The financial crisis birthed a generation of fintech innovators — what will the Covid crisis bring?
here are the next wave of London success stories?
Hundreds of businesses were set up in the wake of the financial crisis as laid off finance staff and other disaffected City folk decided they were better off doing it themselves. That spawned the rise of fintech, a field in which the UK has become a world leader.
I don’t yet see the same wave of dynamics in response to the recent Covid shock. People are more keen to get back on easyJet flights to the beach than try out that idea they’ve always had at the back of their mind.
We need another wave of innovation. Britain has suffered from chronically tepid productivity growth for over a decade now, leaving the economy bumbling along while tech-forward giants like the US and China shoot ahead. The only way to get out of that position is to innovate and build some national champions.

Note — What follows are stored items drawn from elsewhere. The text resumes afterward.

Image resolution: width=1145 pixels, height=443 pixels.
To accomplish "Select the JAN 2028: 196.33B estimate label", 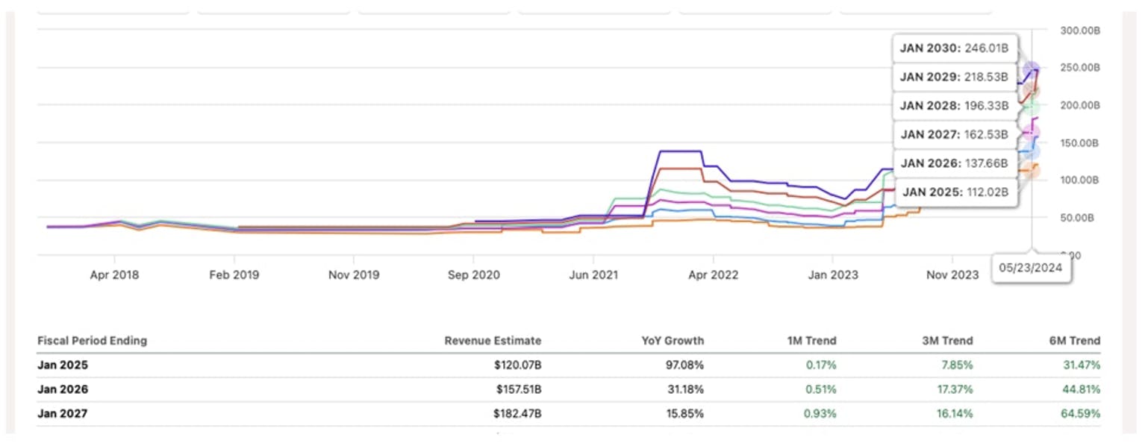I will click(953, 106).
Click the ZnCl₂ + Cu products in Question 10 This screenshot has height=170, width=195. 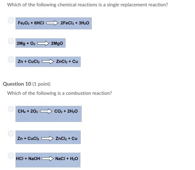tap(66, 138)
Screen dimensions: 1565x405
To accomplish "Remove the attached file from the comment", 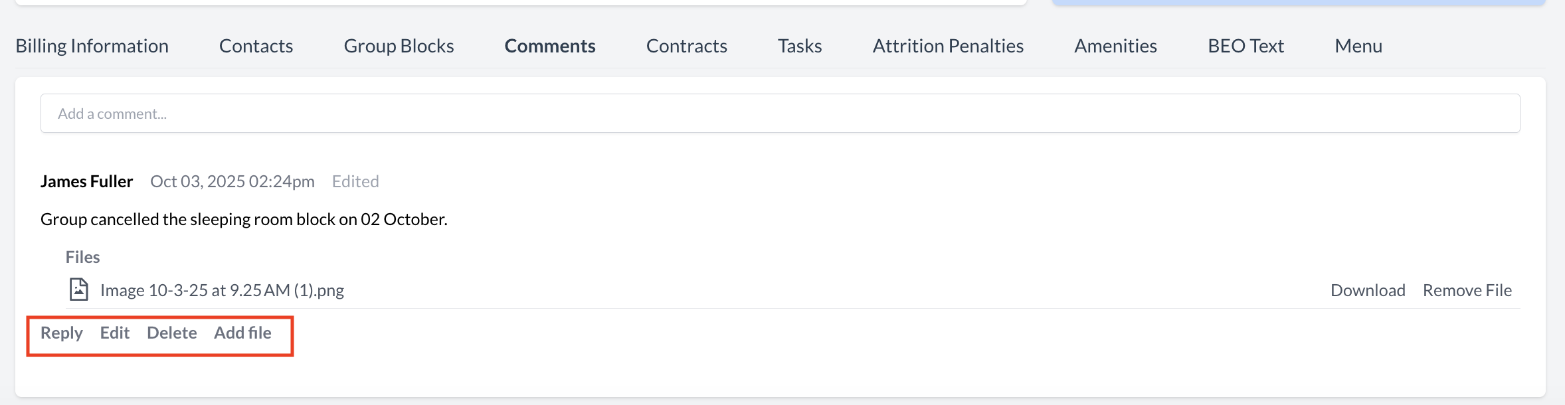I will (1467, 289).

Where might the next wave of innovation come from? Developers are ploughing millions into building new high tech labs in London that can house biotech and pharmaceutical start-ups. Britain has lagged the US in this space for years but now could be the time to catch-up. In the wake of Covid, this is surely the future.

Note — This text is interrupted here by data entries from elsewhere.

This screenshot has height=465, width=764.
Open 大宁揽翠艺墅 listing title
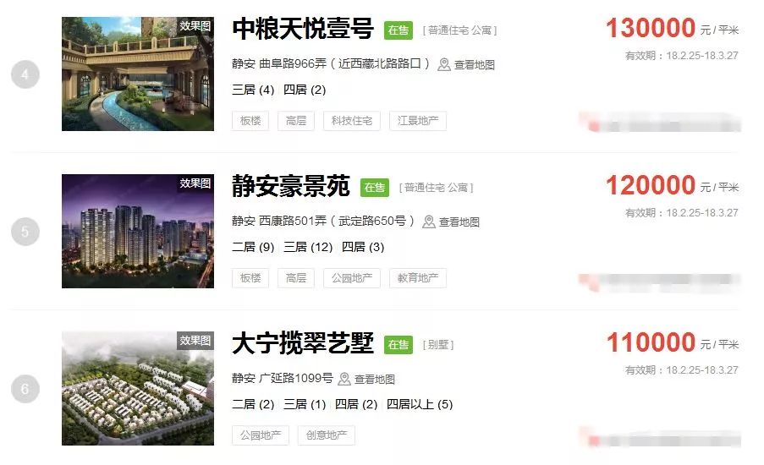coord(303,343)
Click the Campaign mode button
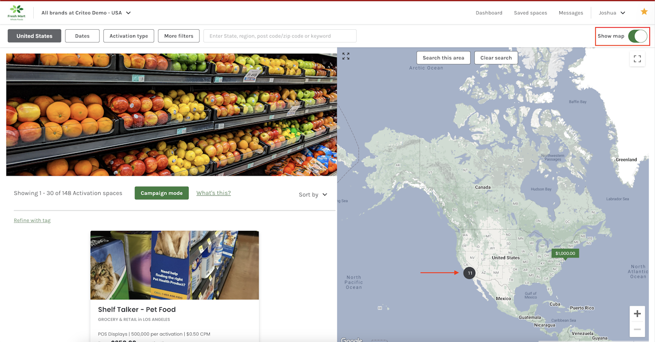This screenshot has height=342, width=655. coord(162,193)
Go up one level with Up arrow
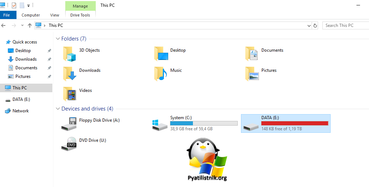This screenshot has height=187, width=369. [x=30, y=25]
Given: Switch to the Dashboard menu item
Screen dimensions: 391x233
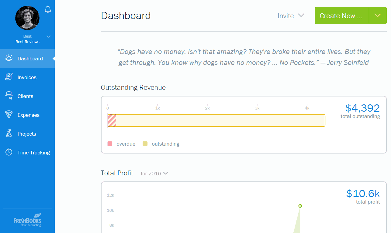Looking at the screenshot, I should (30, 58).
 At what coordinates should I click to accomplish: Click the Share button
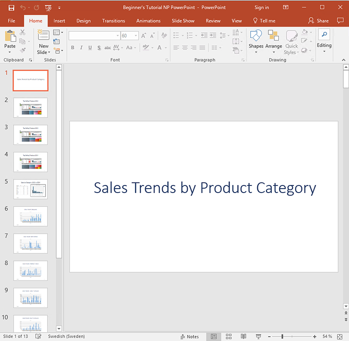coord(318,20)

Britain’s world leading science universities such as Imperial, Oxford and Cambridge could become breeding grounds for entrepreneurs. Others may come from the likes of GSK.
Either way, London looks set to remain at the heart of the UK’s start-ups economy.
The government shouldn’t forget this. A focus on leveling up is fair but, as the Standard has argued many times before, it shouldn’t be at the expense of London. Our recovery looks febrile right now and needs support.
We also need people to get out there and take risks.
Got an idea? There’s no time like the present.